Geld und Sicherheit von der EU. Landeshauptfrau Mikl-Leitner machte sich in Brüssel für Regionalförderung und Asyl-Hotspots stark.

Von Walter Fahrnberger. Erstellt am 26. Juni 2018 (01:00)
„NÖ und Europa sollen noch stärker vernetzt werden“, betonte Bernhard Ebner in Brüssel.
NLK/Reinberger

Obwohl der Flüchtlingsstrom zuletzt stark abgeebbt ist, bleibt die Asylproblematik das bestimmende Thema der EU. Das hat auch der EU-Sondergipfel am Sonntag bewiesen, bei dem unter anderem auch Österreichs Bundeskanzler Sebastian Kurz und die deutsche Regierungs-Chefin Angela Merkel über neue Lösungen verhandelt haben.

Gebäude der EU-Kommission
Fahrnberger

Landeshauptfrau Johanna Mikl-Leitner (ÖVP) war bereits am Mittwoch davor in gleicher Mission nach Brüssel gereist. Beim Arbeitsgespräch mit dem für Migration zuständigen Kommissar Dimitris Avramopoulos stand der Schutz der EU-Außengrenzen auf der Tagesordnung. Zudem wurde das „NÖ-Erfolgsmodell“ der Deutsch-Förderklassen als Integrations-Maßnahme vorgestellt.

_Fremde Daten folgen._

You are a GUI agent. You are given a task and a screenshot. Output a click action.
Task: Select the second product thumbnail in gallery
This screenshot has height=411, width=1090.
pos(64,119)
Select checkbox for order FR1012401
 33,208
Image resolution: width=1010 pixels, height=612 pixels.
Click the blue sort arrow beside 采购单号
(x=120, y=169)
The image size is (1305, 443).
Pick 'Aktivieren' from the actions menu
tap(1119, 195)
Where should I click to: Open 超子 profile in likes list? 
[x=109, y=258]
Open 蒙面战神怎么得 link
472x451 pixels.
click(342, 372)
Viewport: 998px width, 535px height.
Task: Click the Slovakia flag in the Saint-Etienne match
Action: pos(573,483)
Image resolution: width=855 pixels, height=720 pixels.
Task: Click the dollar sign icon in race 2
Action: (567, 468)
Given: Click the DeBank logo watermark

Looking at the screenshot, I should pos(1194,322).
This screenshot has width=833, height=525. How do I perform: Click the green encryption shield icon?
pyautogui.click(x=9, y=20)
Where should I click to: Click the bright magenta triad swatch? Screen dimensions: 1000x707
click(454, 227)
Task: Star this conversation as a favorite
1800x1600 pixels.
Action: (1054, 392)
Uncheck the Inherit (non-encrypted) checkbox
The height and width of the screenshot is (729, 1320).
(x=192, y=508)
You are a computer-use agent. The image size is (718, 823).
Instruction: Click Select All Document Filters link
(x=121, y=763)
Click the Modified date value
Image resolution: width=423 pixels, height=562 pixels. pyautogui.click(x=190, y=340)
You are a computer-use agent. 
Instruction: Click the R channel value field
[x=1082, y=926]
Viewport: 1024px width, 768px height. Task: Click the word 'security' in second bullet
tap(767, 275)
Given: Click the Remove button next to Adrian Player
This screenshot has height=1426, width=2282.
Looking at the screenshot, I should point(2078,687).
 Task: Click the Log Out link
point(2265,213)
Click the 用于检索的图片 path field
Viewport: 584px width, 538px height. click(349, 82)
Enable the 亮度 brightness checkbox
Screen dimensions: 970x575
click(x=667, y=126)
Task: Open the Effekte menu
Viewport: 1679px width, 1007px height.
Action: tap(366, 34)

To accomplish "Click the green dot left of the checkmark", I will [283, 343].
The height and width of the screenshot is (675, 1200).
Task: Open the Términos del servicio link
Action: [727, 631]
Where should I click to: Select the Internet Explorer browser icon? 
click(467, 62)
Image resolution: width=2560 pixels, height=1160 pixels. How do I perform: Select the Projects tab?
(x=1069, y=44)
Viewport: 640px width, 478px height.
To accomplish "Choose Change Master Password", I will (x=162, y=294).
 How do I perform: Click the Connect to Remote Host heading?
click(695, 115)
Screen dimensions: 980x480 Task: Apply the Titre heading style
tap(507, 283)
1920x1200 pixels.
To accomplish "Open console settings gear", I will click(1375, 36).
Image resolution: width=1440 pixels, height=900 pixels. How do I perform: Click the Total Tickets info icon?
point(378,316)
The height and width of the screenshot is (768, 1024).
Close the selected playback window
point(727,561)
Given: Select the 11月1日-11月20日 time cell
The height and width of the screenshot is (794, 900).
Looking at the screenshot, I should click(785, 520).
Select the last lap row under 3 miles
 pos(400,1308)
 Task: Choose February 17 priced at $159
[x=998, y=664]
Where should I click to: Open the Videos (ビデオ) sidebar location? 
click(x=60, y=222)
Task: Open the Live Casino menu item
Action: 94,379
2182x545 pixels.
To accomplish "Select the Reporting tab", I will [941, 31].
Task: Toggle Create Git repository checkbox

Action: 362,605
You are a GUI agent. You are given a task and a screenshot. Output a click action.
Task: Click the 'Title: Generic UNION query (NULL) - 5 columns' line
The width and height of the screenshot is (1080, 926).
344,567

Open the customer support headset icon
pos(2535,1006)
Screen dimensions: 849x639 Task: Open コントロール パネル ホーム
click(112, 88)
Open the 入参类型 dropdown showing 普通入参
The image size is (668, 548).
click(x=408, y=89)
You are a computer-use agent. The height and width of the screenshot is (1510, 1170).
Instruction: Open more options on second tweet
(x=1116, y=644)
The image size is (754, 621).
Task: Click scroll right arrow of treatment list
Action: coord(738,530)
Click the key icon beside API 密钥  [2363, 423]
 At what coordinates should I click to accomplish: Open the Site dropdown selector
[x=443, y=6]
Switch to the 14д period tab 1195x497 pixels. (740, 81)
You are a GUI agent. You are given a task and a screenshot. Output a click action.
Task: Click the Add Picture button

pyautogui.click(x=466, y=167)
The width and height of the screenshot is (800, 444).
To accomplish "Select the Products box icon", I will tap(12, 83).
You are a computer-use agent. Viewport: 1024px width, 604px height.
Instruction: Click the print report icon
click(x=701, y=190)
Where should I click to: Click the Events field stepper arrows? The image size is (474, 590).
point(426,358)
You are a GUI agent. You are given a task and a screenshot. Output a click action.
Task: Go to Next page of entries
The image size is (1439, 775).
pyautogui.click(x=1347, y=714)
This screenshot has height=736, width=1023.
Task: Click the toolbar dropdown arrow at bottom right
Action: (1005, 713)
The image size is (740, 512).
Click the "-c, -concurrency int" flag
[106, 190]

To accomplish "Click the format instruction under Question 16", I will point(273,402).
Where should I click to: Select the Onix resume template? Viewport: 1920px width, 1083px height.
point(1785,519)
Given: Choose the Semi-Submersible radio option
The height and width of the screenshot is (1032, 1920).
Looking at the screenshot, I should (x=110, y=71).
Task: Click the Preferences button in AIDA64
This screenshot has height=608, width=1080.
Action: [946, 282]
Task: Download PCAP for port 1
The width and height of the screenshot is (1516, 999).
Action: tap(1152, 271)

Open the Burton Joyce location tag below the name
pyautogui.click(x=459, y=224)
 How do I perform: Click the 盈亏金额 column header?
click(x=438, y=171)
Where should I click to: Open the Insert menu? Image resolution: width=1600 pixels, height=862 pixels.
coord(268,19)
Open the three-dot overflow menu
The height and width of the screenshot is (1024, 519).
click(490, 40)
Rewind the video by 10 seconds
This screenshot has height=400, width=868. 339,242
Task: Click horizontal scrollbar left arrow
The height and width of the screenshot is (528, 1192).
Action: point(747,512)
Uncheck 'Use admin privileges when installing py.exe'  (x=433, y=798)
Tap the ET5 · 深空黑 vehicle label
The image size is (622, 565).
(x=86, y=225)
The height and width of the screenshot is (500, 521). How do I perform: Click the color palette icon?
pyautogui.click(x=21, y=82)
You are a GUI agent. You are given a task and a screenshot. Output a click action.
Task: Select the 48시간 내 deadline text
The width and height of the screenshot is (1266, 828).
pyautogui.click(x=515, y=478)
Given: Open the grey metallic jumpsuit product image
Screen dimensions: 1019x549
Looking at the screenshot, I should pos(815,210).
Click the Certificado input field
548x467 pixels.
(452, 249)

Mikl-Leitner bekräftigte beim Treffen ihren Vorschlag für Asylzentren direkt in Afrika. Dorthin sollen aus dem Mittelmeer gerettete Flüchtlinge gebracht werden. Dann würde vor Ort entschieden, ob ein Asylgrund vorliegt oder nicht. Solche „Hotspots“ hatte Mikl-Leitner schon 2014 als Innenministerin gefordert und dafür Schelte kassiert. Mittlerweile sieht eine breite Mehrheit diese Zentren als adäquate Lösung. „Darüber hinaus muss die Demokratisierung in den Staaten am Westbalkan vorangetrieben werden“, betonte Mikl-Leitner. All diese Maßnahmen seien langfristig für Stabilität in den Regionen und in Europa nötig. Das verdeutlichte auch der Präsident des EU-Parlaments, Antonio Tajani, beim Treffen mit Niederösterreichs Landeshauptfrau.

Niederösterreich ist EU-Nettoempfänger

Diese Stabilität ist schließlich auch eng mit der wirtschaftlichen Zukunft von Niederösterreich verbunden. Das beweisen aktuelle Zahlen. Denn während aus Niederösterreich 77 Millionen Euro nach Brüssel gezahlt werden, fließen nicht weniger als 495 Millionen Euro an EU-Fördergeldern in unser Bundesland zurück. „Niederösterreich war stets Nettoempfänger“, wie EU-Abgeordneter Othmar Karas aus Ybbs erklärt.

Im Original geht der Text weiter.